:: Text shown ::
= = = = =

During the early years of the Victorian era, fan types from the 1700s and earlier returned to dominate the market. Lithographed, hand-colored fans imitated hand-drawn versions of earlier eras.

Americans who had imported European fans from the late 1600s to the mid-1800s, joined the fan-making fray soon after the Civil War. In 1867, Hunt Fan Co. opened in Massachusetts and made-in-America fans began to acquire a following.

During the last decades of the 1800s many fan makers, gripped by a widespread nostalgia for the artistic days before the Industrial Revolution, copied the elaborate painted fans of the previous century. Although the painting on these fans lacked the refinement of the 1700s examples, these fans today continue to confuse unwary collectors.

Advertising fans soon joined art with avarice in an outpouring of promotional gimmicks that peaked at the turn of the century. These mass-produced fans remained popular until the 1940s.

Fans retained their favored position until well into the 1930s, and well- known artists designed examples that expressed both the sinuous nature of art nouveau and the clean angularity of Art Deco. As fashion catapulted into the modern age, however, the fan suddenly seemed out of place.

Advertising fans are the easiest to find. The American hand-screen type can still be bought for less than $5. Specialty versions, such as one showing the Dionne quintuplets, born in the 1930s, may cost $25 to $35. Other types of fans available for less than $100 include the spangled and sequined fans made between 1895 and World War I; ostrich-feather fans, made from the late 1800s to the 1930s; painted satin fans, made from the 1860s to around 1910.

Beginning collectors should be wary of ignorant or unscrupulous dealers. Many fans made in the 1950s and 1960s have plastic sticks with printed leaves that have been hand-colored, and some people try to sell these as antiques.

= = = = =

:: Supplied information ::

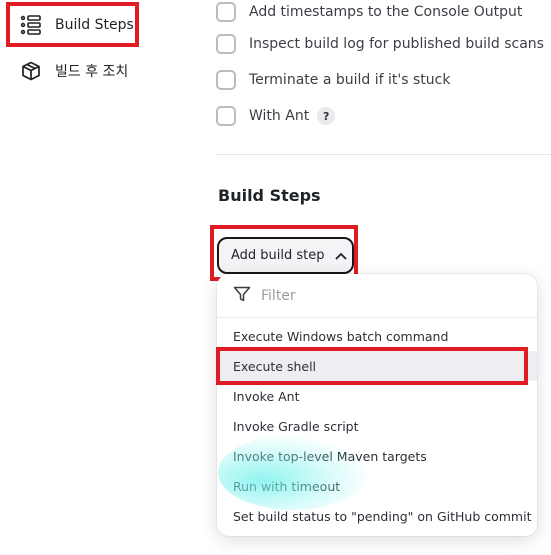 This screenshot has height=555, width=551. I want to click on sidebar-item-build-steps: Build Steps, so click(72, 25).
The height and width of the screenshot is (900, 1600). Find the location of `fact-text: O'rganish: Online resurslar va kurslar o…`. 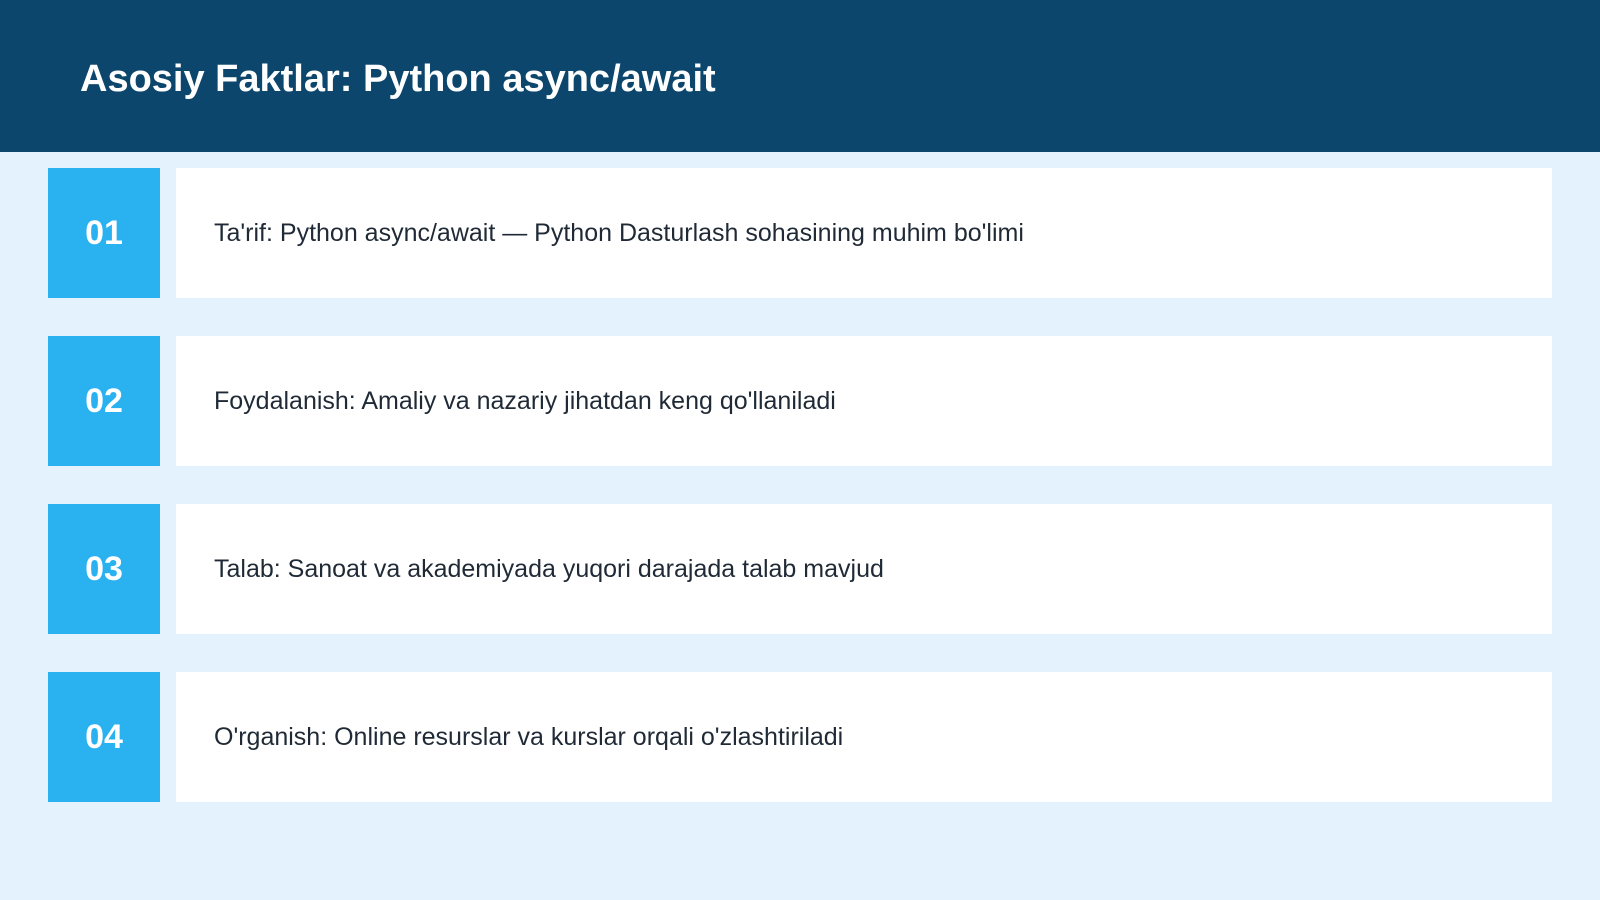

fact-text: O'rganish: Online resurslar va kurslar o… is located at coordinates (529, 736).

= = = = =

:: Problem description ::
Copy the text about fans word for word from "During the early" to "confuse unwary collectors.".

:: Task response ::
During the early years of the Victorian era, fan types from the 1700s and earlier returned to dominate the market. Lithographed, hand-colored fans imitated hand-drawn versions of earlier eras.

Americans who had imported European fans from the late 1600s to the mid-1800s, joined the fan-making fray soon after the Civil War. In 1867, Hunt Fan Co. opened in Massachusetts and made-in-America fans began to acquire a following.

During the last decades of the 1800s many fan makers, gripped by a widespread nostalgia for the artistic days before the Industrial Revolution, copied the elaborate painted fans of the previous century. Although the painting on these fans lacked the refinement of the 1700s examples, these fans today continue to confuse unwary collectors.